For a registered domain it will return the domain itself. For a top level domain or a hostname without periods it will return null.
As a special case, if passed an apparently correct hostname with a top level domain it doesn't recognize it will return the final two components of the hostname.
steve=# select registered_domain('foo.bar.blighty.com');
registered_domain
-------------------
blighty.com
(1 row)
steve=# select registered_domain('blighty.co.uk');
registered_domain
-------------------
blighty.co.uk
(1 row)
steve=# select registered_domain('www.blighty.co.uk');
registered_domain
-------------------
blighty.co.uk
(1 row)
steve=# select registered_domain('co.uk');
registered_domain
-------------------
(1 row)
steve=# select registered_domain('co.uk.ie');
registered_domain
-------------------
uk.ie
(1 row)
Bugs
The upstream code from regdom-libs is broken in that the PHP code used to preprocess the PSL for the C code to read errors out.

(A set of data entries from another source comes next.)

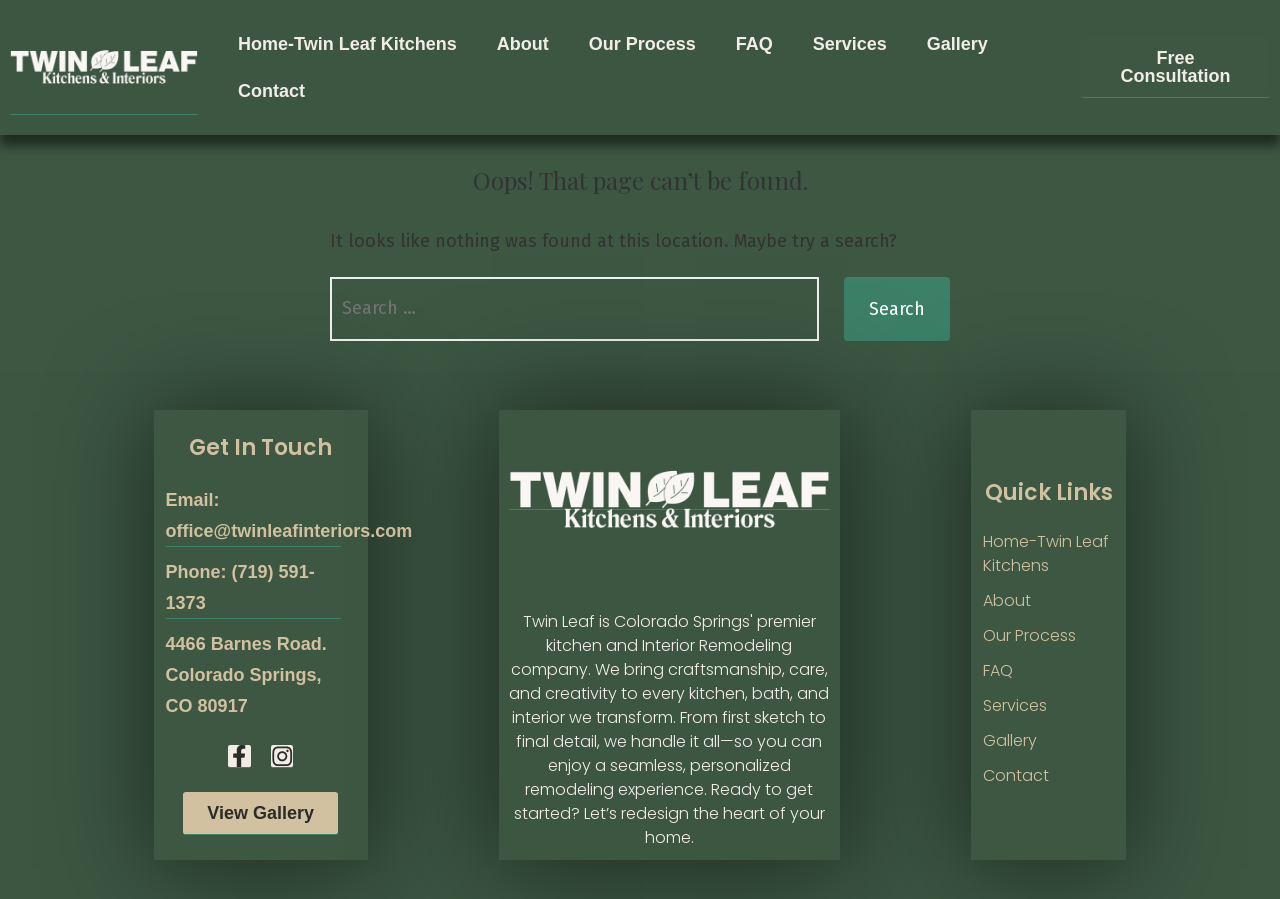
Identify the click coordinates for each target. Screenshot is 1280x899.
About (523, 44)
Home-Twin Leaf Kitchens (347, 44)
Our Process (642, 44)
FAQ (754, 44)
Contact (271, 91)
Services (850, 44)
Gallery (957, 44)
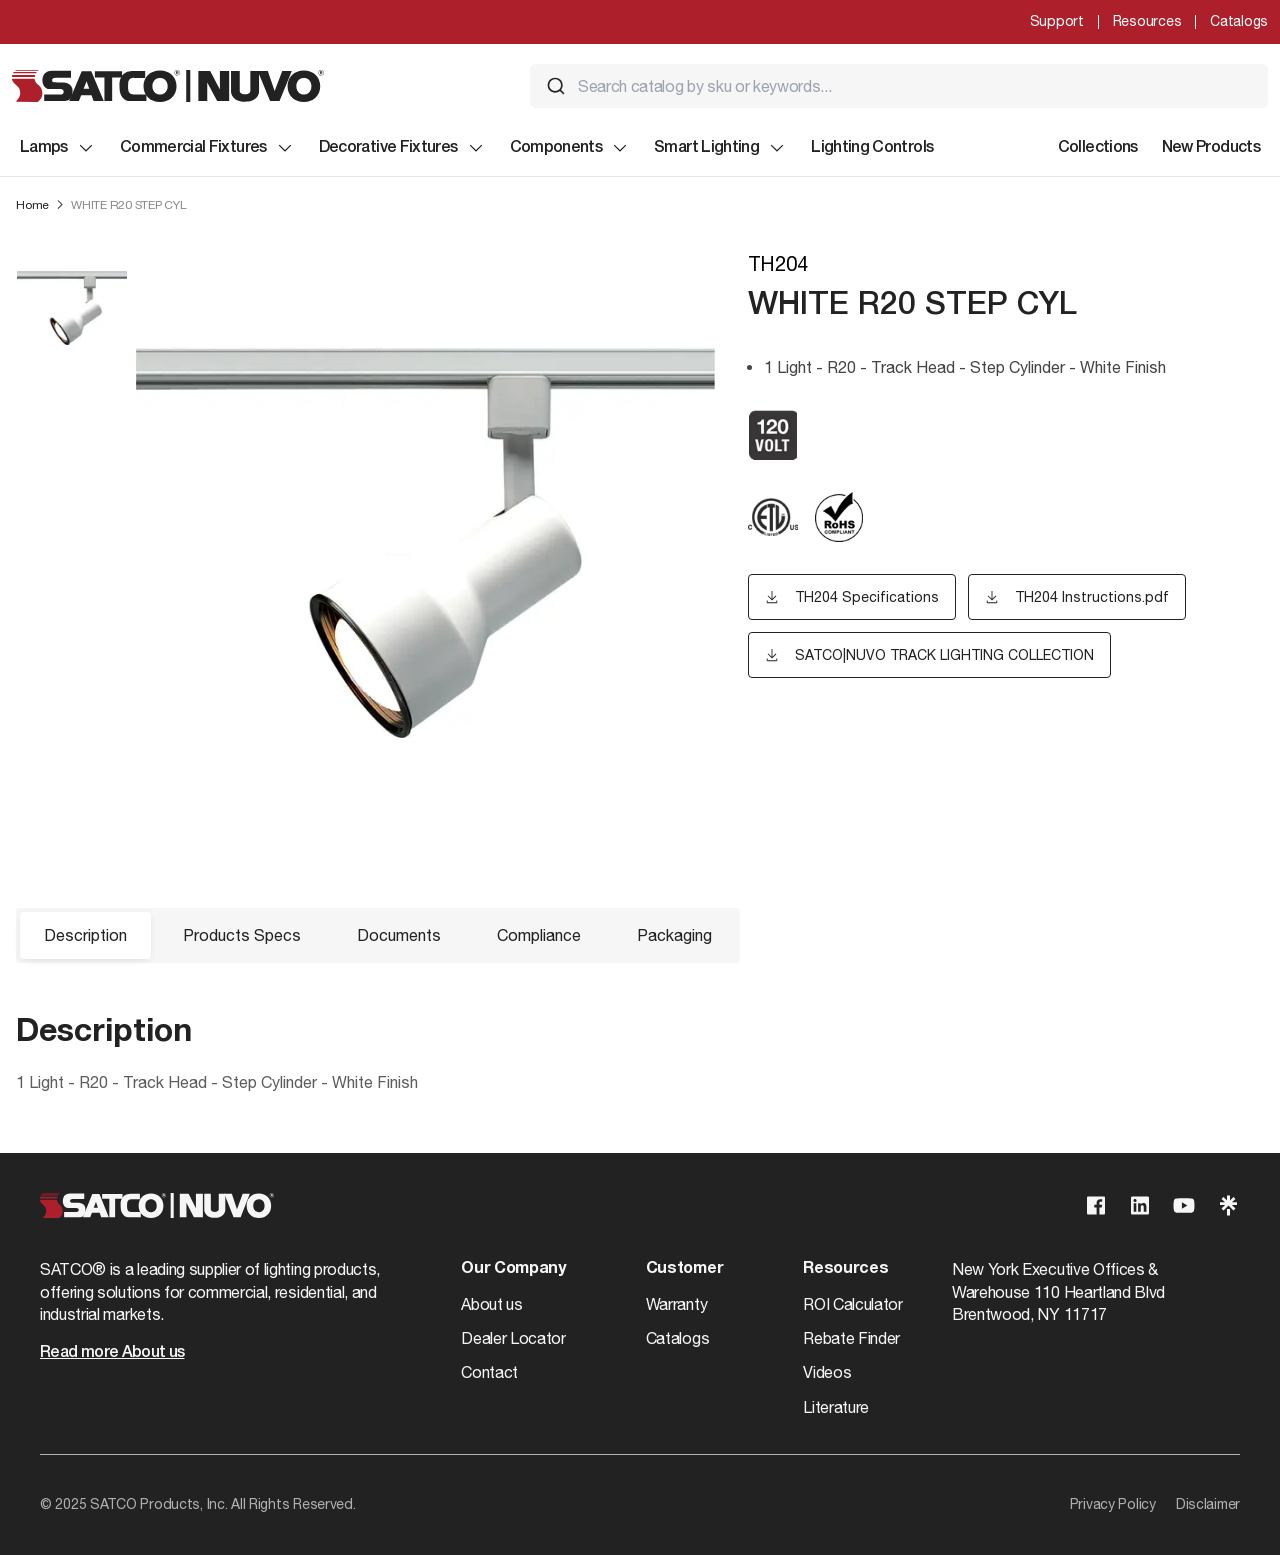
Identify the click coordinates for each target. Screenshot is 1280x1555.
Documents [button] (399, 935)
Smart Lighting (720, 148)
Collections (1098, 148)
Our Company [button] (513, 1269)
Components (570, 148)
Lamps (58, 148)
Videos (827, 1372)
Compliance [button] (539, 935)
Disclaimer (1208, 1504)
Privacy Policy (1113, 1504)
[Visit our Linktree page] (1228, 1205)
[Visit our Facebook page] (1096, 1205)
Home (32, 205)
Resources (1147, 21)
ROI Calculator (853, 1304)
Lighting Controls (872, 148)
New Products (1211, 148)
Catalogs (1239, 21)
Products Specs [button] (242, 935)
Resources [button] (845, 1269)
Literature (836, 1407)
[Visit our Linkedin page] (1140, 1205)
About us (491, 1304)
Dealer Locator (513, 1338)
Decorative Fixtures (402, 148)
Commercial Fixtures (207, 148)
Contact (489, 1372)
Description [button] (85, 935)
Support (1057, 21)
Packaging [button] (674, 935)
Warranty (676, 1304)
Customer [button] (684, 1269)
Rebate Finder (851, 1338)
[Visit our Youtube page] (1184, 1205)
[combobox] (899, 86)
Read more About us (112, 1353)
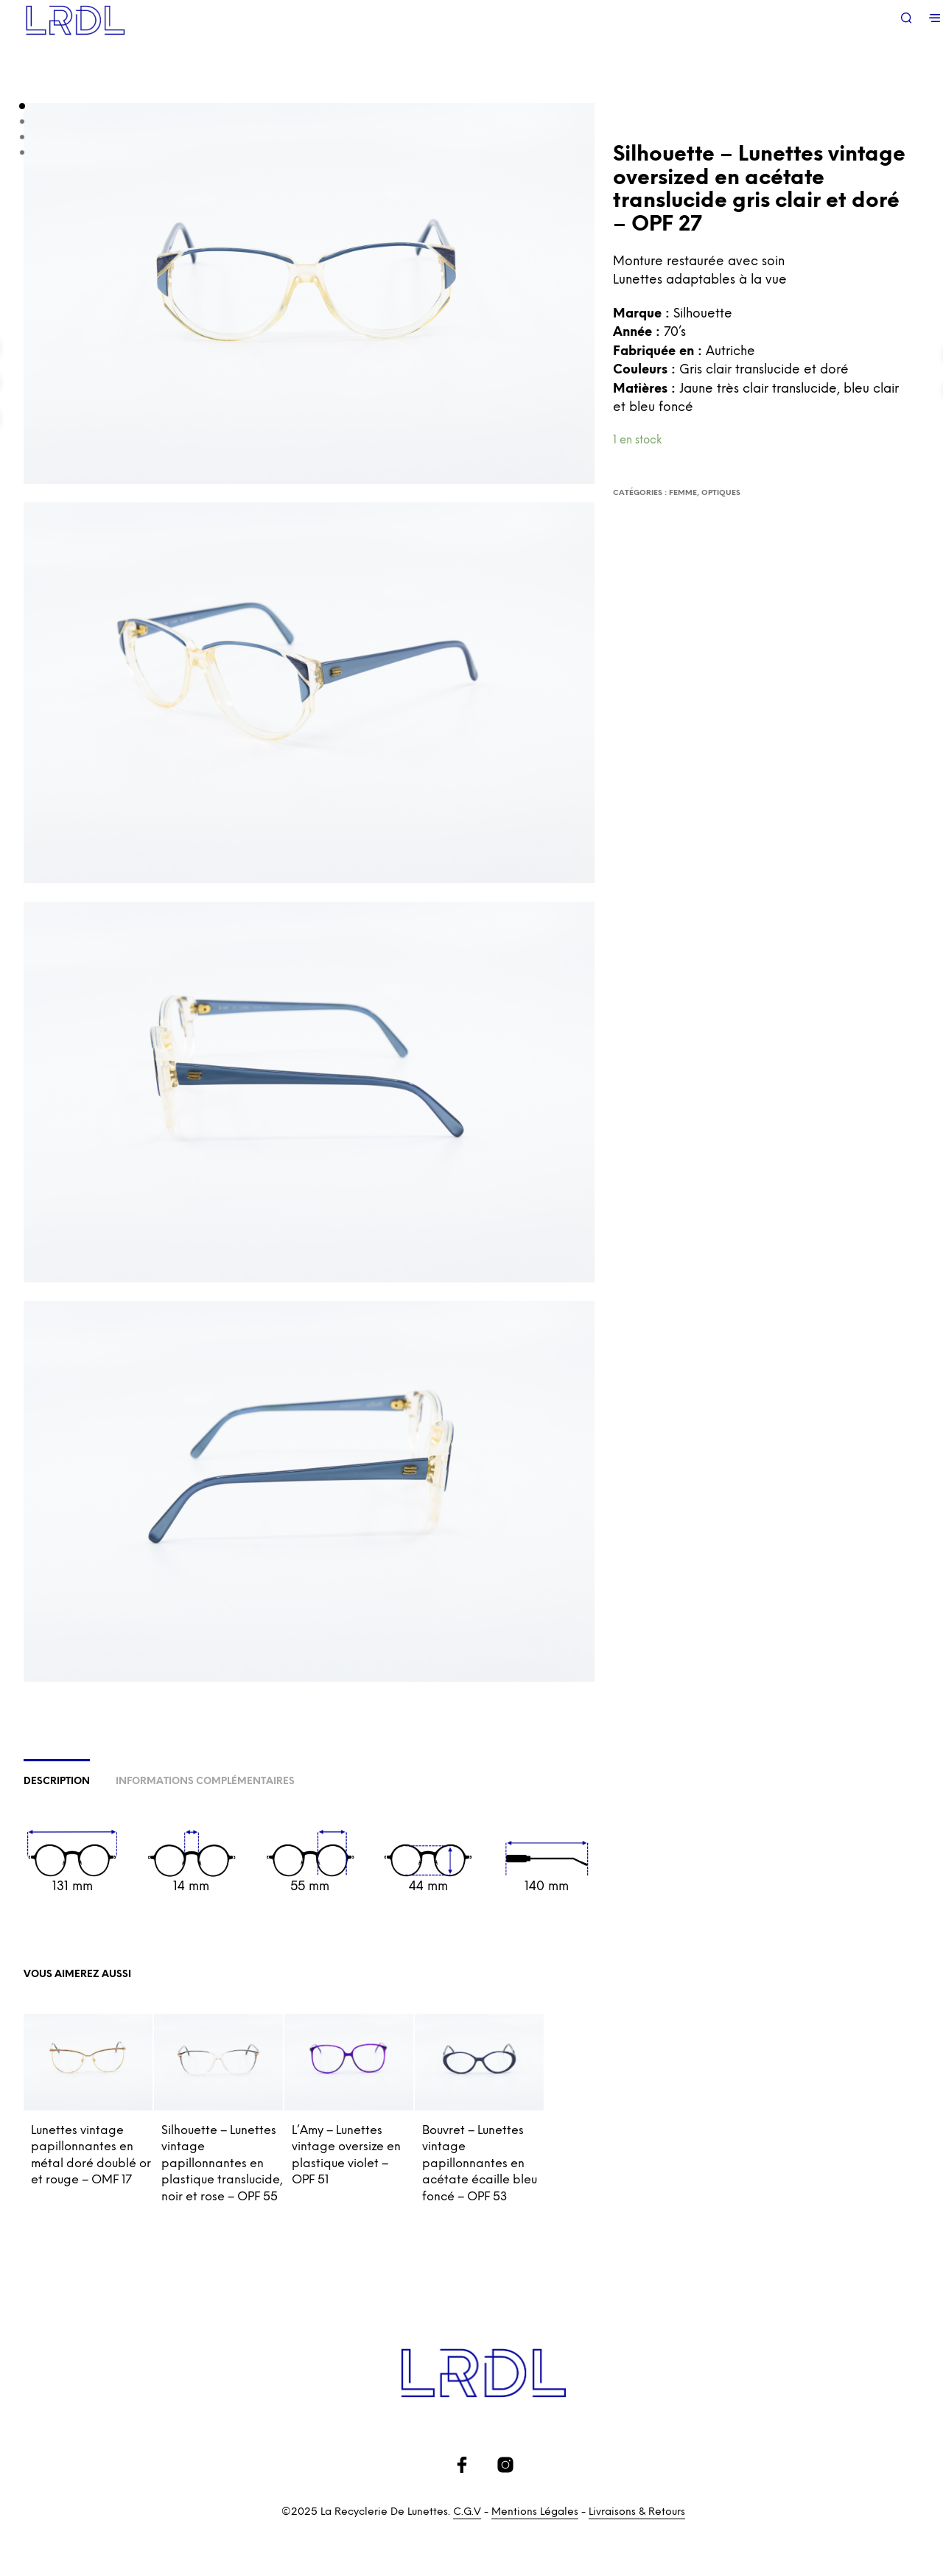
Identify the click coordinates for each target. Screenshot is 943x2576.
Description (57, 1781)
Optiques (720, 493)
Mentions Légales (534, 2512)
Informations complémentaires (205, 1781)
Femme (683, 493)
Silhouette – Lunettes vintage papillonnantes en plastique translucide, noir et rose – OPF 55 (222, 2163)
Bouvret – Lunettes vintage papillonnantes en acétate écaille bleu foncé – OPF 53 (479, 2163)
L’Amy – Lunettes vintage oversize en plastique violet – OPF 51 (346, 2155)
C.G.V (467, 2512)
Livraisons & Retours (637, 2512)
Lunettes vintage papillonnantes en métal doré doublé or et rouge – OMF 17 (91, 2155)
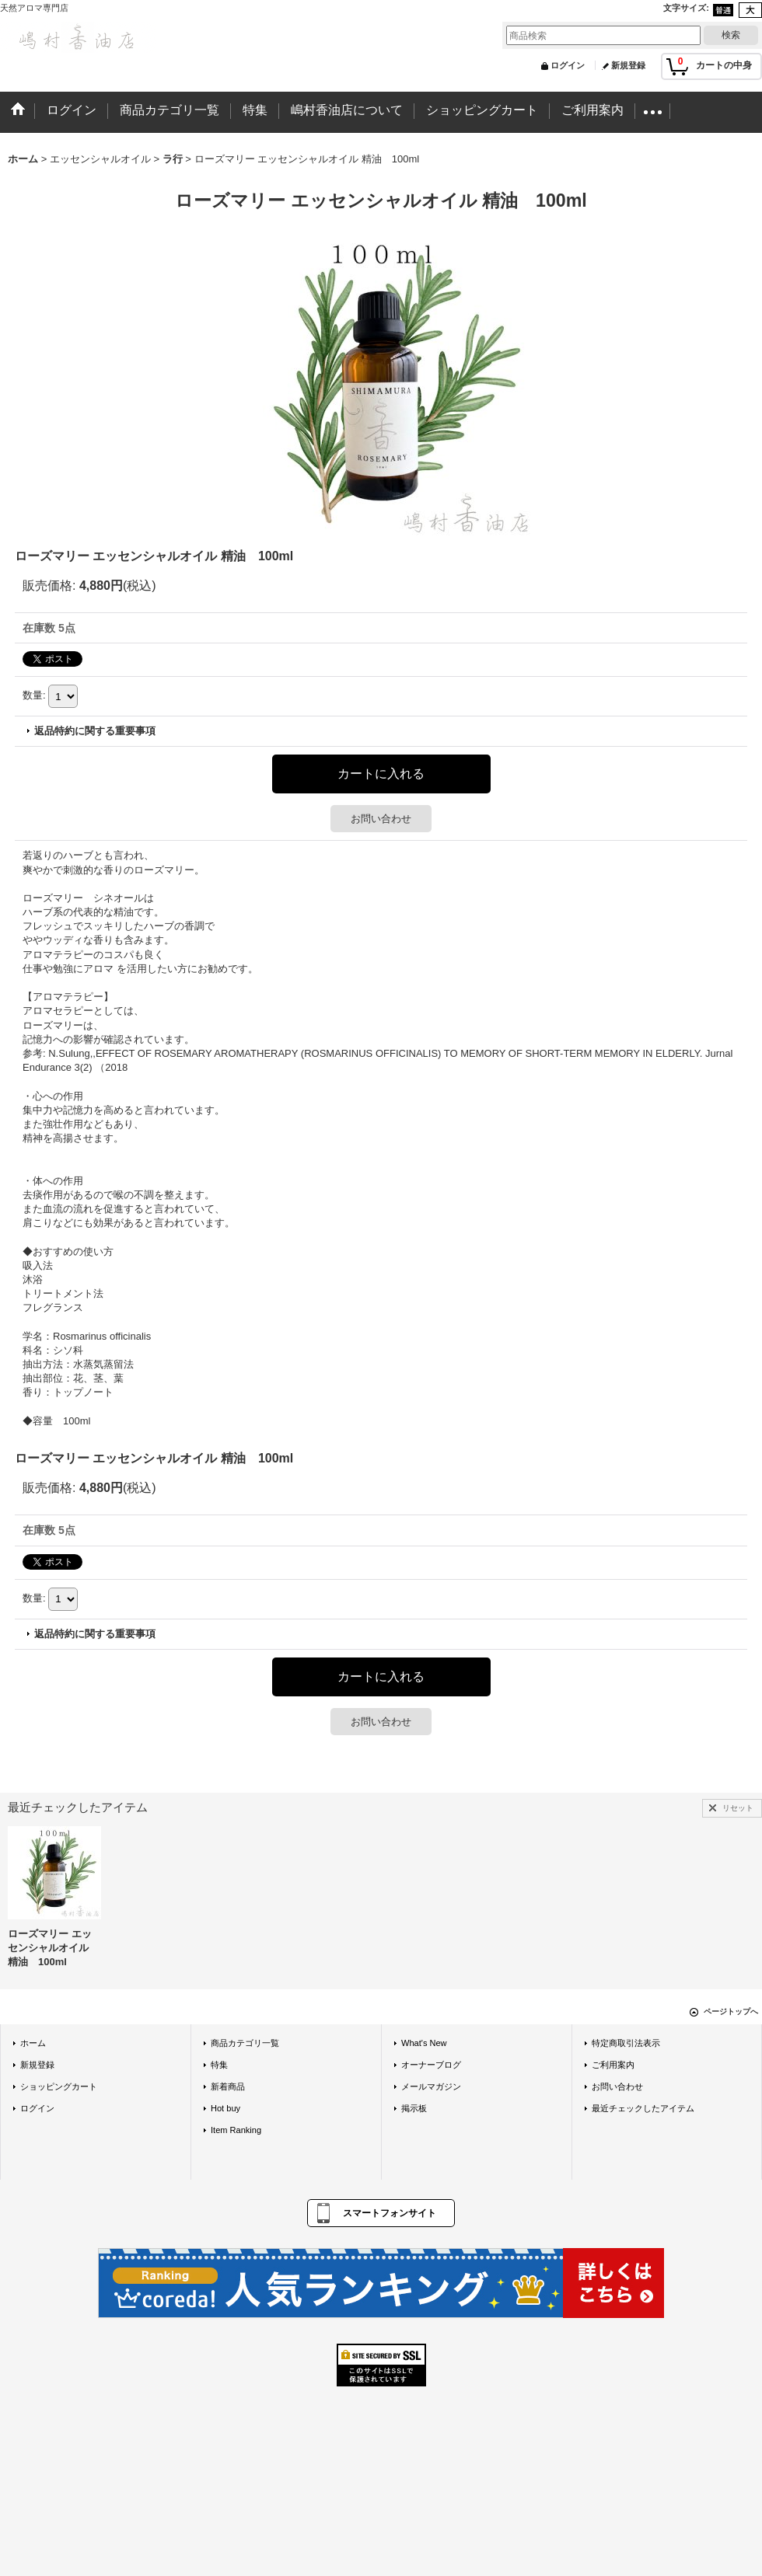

Attempting to fix that causes the embedded PSL to be corrupt in a way that causes things to SEGV. Either it needs to be fixed or replaced.
Copyright and License
Copyright 2018 Steve Atkins
This module is free software; you can redistribute it and/or modify it under the PostgreSQL License.
The core functionality is from regdom-libs, code released under the Apache license.
Test vectors were taken from libpsl, under MIT license.